● Document segment:
Then there was Moshe-Haim, the cantor’s son. And Hershi, whose sister drowned in the Iza a few days before Tisha b’Av; and Moishi, the precocious businessman; and Chaim-Hersh, with his mischievous eyes and lovely baritone voice. And Itzu Sheiner, shy, often meditating even when walking to the synagogue. I remember the defeated air of the Selishter Rebbe’s two sons. I should have shown them greater warmth.


I stress the role of friendship and its place in my life as an essential component of everything I do. I can work only in an atmosphere of understanding—in other words, of friendship. As a journalist I enjoyed the friendship of my employers; as a teacher I sought the friendship of colleagues. A single suspicious look could cause a sleepless night, one cold word and I became full of self-doubt. I often felt inferior to others and always to my image of myself—or to their image of me. I therefore had to redeem myself. As a child I gave away candy; as an adult I was always ready to do favors: translations, advice, recommendations, intercessions, prefaces. I needed not so much to please as to feel useful and loved. Sometimes I made promises I knew I couldn’t keep. I know I shouldn’t have, but it eased my solitude to know that someone expected something of me, that I was sharing in someone else’s possible happiness.

Items listed in a dataset:
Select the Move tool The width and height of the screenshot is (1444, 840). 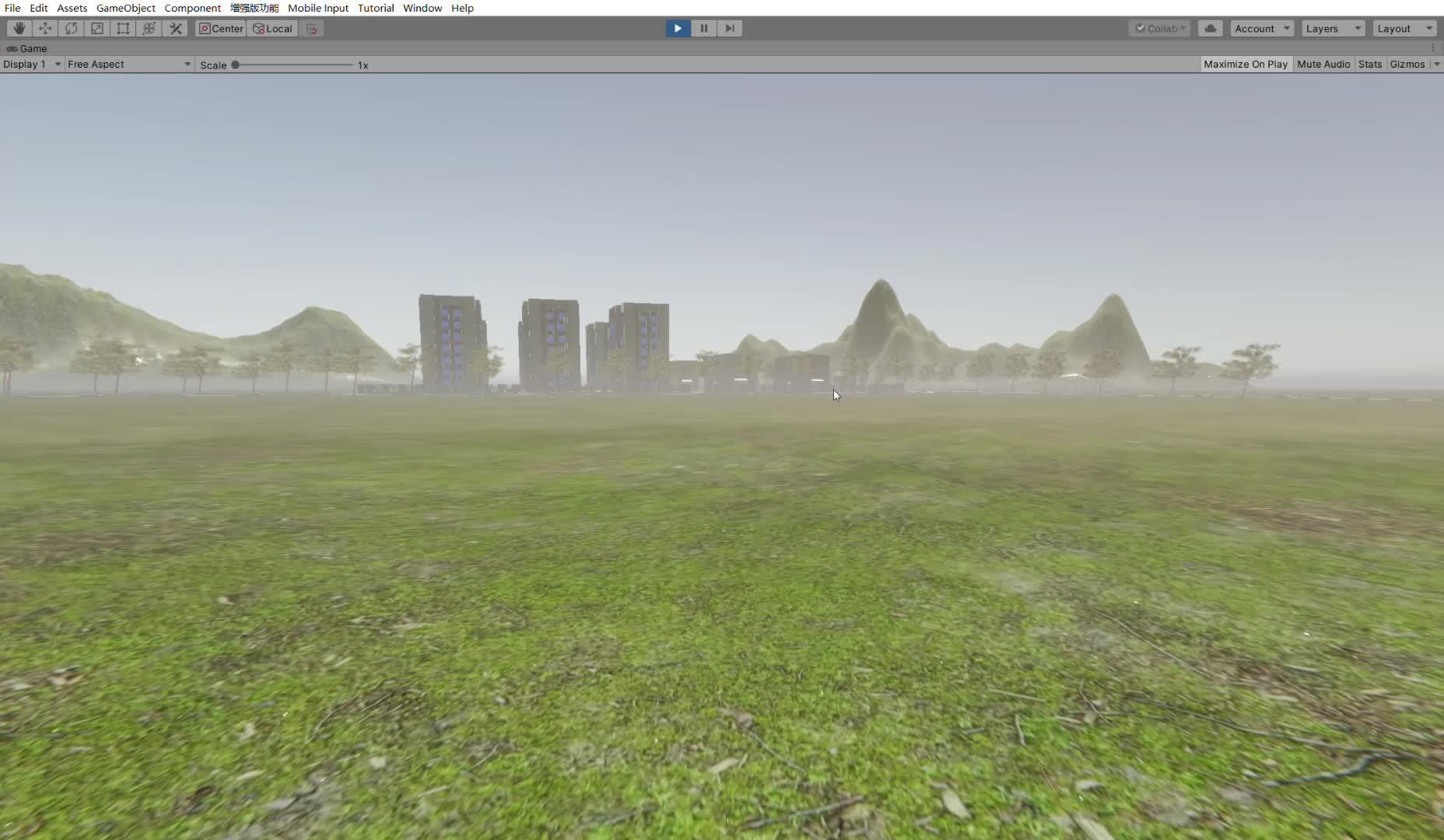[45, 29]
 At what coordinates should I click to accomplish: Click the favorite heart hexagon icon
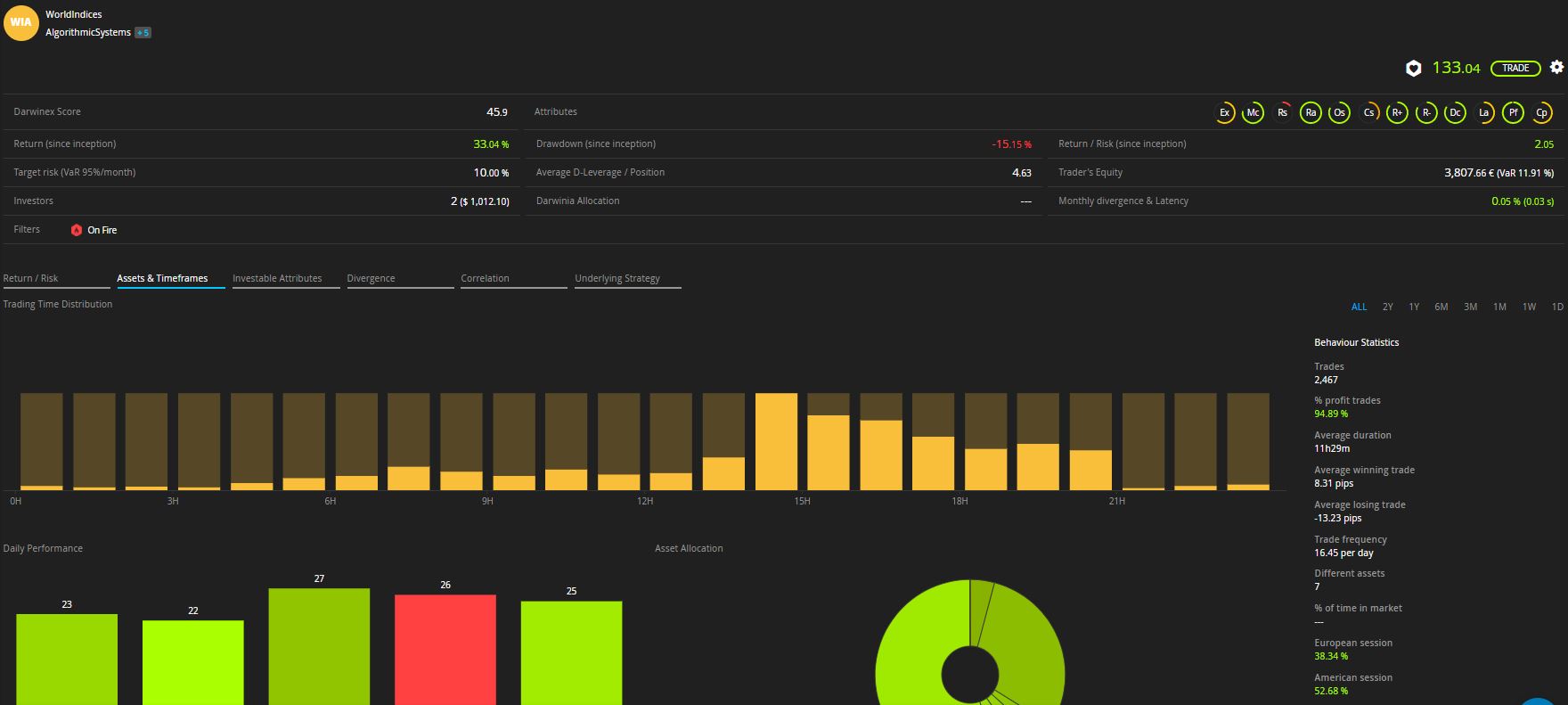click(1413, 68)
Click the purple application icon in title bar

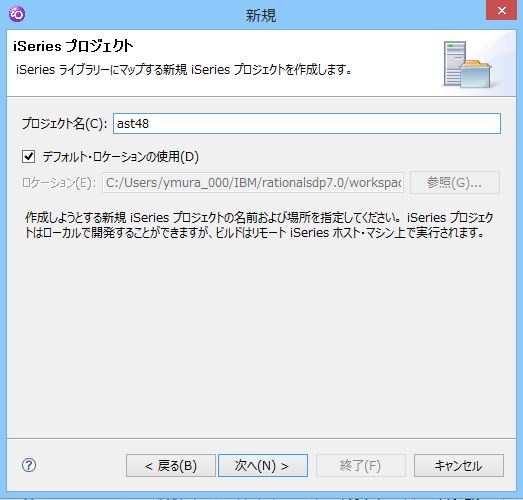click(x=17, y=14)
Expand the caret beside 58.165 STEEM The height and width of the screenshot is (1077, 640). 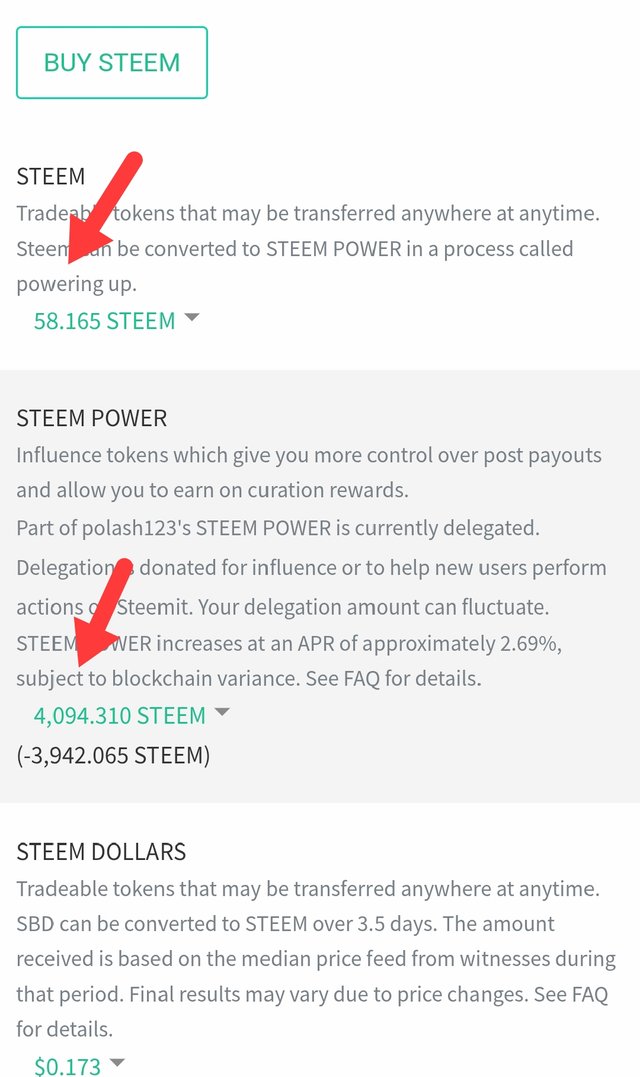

● Required actions:
• A. Translate this sentence from the memoir passage into Spanish: "I can work only in an atmosphere of understanding—in other words, of friendship."
• B. Summarize the memoir passage in two sentences.
Rely solely on the memoir passage to complete the work.

● Task-by-task results:
• A. Solo puedo trabajar en una atmósfera de comprensión; en otras palabras, de amistad.

• B. The narrator recalls several figures, among them Moshe-Haim, the cantor's son, and the shy Itzu Sheiner, and regrets not showing the Selishter Rebbe's two sons greater warmth. Calling friendship essential to everything the narrator does, the passage describes how a single cold word brought self-doubt and how, feeling inferior, the narrator gave away candy as a child and did favors as an adult in order to feel useful and loved.